Activity → State the number of lines in the records that contain "computer", with no other words.
————————
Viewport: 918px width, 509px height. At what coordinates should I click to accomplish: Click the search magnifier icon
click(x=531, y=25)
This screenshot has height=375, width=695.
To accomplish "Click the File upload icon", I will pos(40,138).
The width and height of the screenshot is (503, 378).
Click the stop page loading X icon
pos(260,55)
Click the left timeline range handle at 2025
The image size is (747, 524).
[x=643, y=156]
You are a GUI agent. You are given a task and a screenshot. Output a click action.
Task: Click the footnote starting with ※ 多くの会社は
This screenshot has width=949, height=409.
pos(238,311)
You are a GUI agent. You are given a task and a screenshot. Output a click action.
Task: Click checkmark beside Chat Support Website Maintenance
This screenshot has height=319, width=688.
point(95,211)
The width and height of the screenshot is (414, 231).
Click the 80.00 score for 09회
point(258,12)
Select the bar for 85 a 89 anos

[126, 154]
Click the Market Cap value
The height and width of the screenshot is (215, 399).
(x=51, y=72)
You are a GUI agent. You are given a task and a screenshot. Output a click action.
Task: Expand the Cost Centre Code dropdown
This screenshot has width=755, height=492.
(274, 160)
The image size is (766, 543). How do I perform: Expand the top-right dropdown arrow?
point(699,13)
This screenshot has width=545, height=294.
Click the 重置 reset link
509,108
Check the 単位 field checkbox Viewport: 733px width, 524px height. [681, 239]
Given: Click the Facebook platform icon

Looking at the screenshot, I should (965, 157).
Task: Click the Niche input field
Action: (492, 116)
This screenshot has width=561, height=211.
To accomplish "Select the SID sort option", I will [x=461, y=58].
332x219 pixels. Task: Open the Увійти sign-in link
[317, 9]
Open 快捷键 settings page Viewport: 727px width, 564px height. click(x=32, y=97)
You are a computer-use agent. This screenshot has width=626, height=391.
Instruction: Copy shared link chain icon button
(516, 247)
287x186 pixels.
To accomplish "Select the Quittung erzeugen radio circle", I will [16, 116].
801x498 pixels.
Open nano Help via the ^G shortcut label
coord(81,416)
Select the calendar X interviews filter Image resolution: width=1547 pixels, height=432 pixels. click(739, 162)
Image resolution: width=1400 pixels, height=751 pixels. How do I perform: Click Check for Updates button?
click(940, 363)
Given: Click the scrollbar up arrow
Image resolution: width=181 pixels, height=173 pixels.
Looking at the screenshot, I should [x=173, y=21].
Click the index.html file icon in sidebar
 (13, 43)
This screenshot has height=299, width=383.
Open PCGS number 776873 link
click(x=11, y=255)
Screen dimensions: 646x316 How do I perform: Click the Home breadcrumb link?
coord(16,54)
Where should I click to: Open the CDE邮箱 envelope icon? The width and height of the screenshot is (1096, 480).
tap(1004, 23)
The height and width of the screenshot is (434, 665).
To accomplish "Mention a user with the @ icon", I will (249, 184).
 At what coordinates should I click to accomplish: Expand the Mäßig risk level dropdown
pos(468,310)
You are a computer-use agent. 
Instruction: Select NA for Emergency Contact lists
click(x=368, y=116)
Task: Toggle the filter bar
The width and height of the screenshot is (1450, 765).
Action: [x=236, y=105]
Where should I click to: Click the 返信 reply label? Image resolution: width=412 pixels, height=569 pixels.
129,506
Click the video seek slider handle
————————
Finished exercise → 2